Every line in the data below has to be repeated exactly; no picture belongs in the result.

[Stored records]
*** Block opens ***
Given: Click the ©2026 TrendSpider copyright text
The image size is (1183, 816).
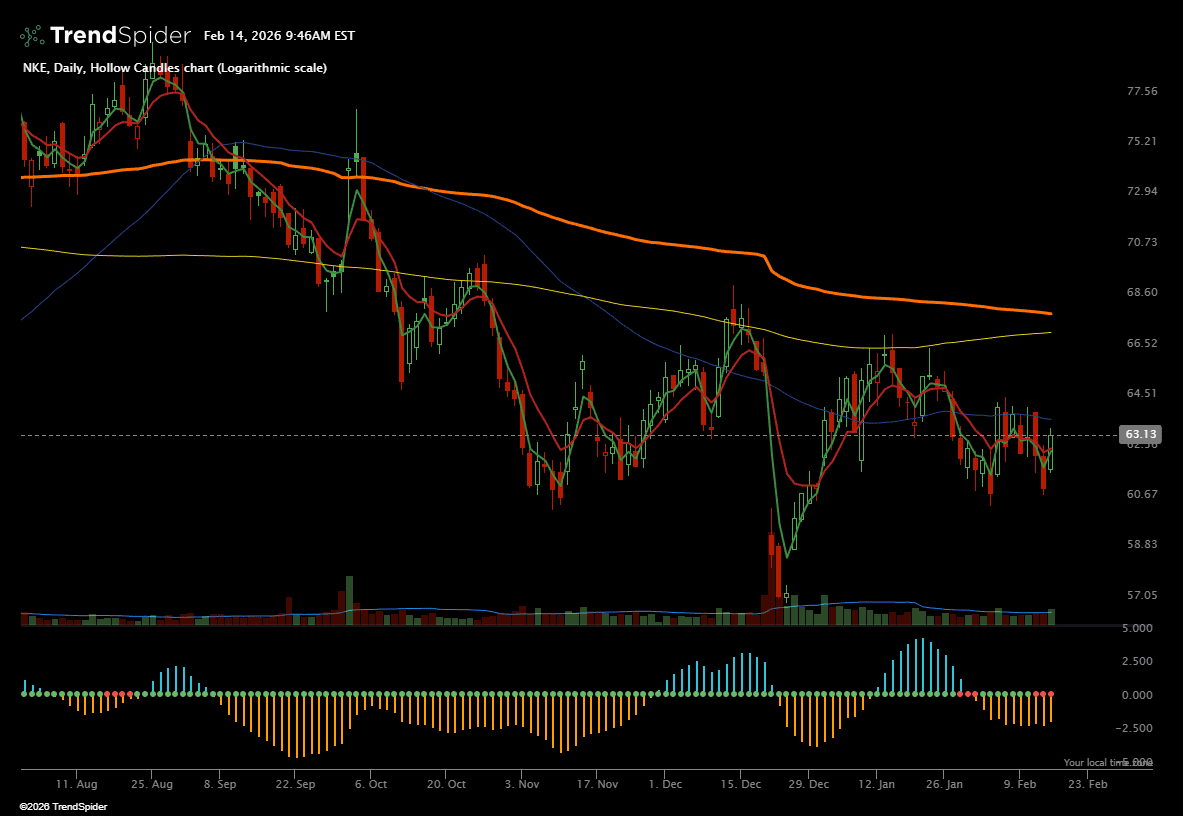Looking at the screenshot, I should click(x=63, y=806).
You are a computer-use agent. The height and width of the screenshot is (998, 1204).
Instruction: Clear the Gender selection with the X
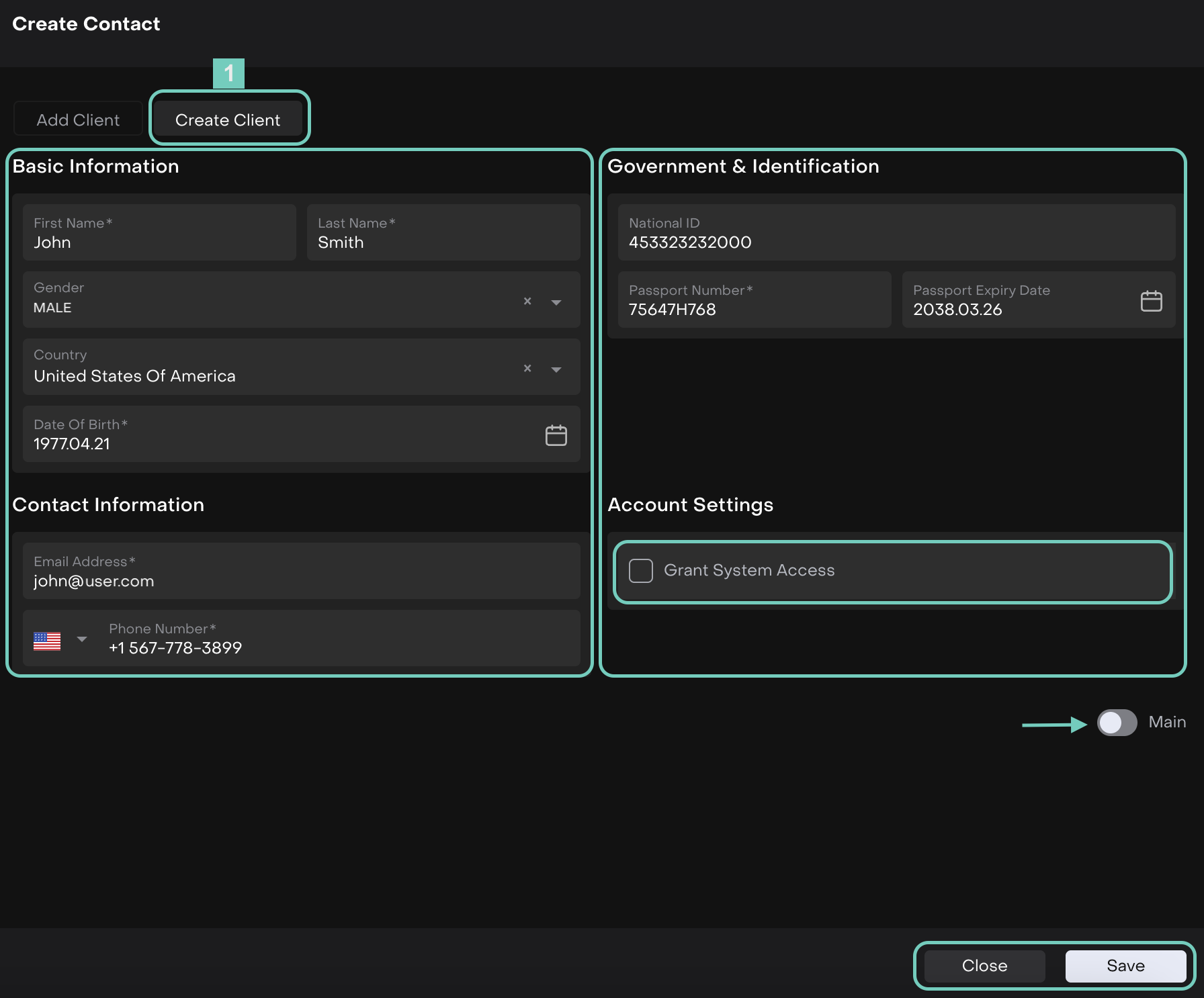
*** Block closes ***
**WRITTEN RESPONSE:**
Given: Click the ©2026 TrendSpider copyright text
The image size is (1183, 816).
Looking at the screenshot, I should click(x=63, y=806).
You are a computer-use agent. The height and width of the screenshot is (998, 1204).
Instruction: Clear the Gender selection with the X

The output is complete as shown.